Record excerpts>
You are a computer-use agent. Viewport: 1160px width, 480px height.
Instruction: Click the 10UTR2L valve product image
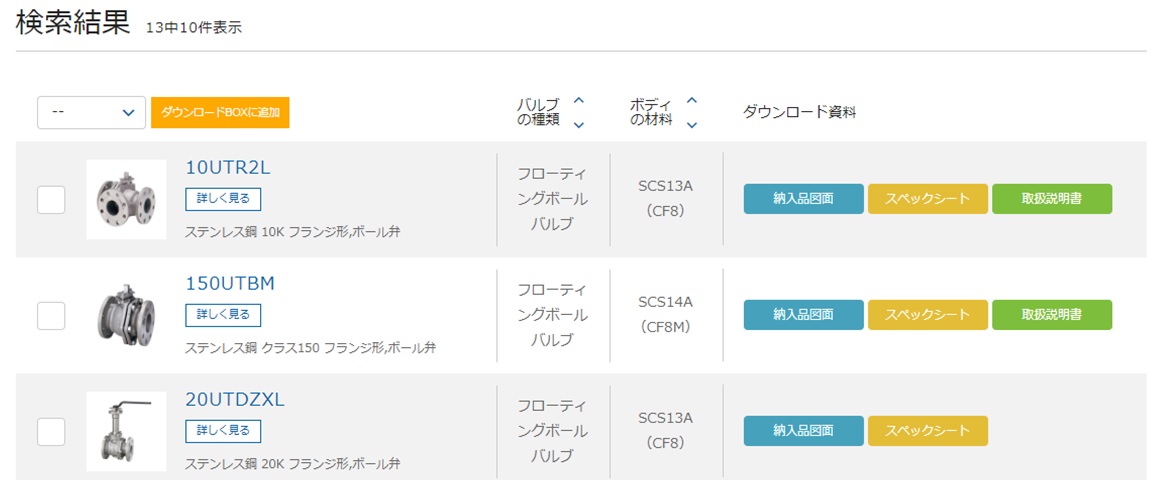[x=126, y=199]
--
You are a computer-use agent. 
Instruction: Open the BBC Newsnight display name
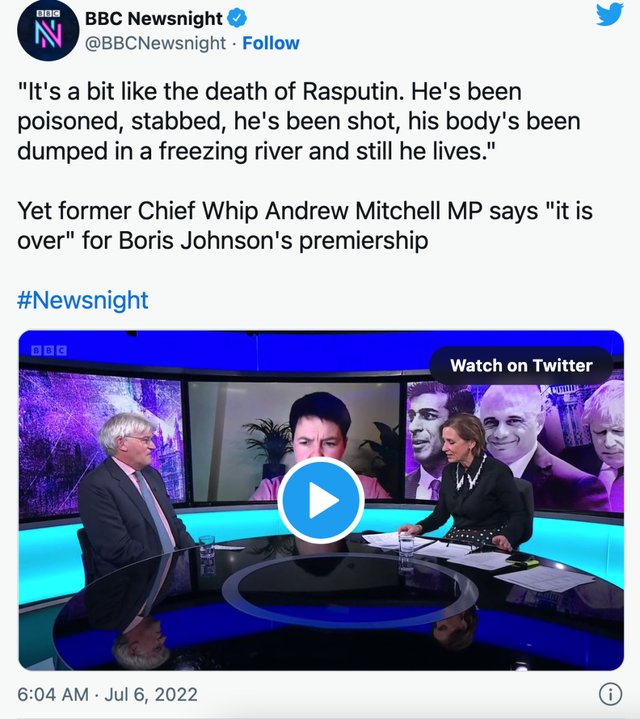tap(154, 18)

Required work> The string "agent" shows up in some lines of the listing. Copy each such line.

Reply>
You are a computer-use agent. Viewport: 1160px width, 480px height.
You are a computer-use agent. 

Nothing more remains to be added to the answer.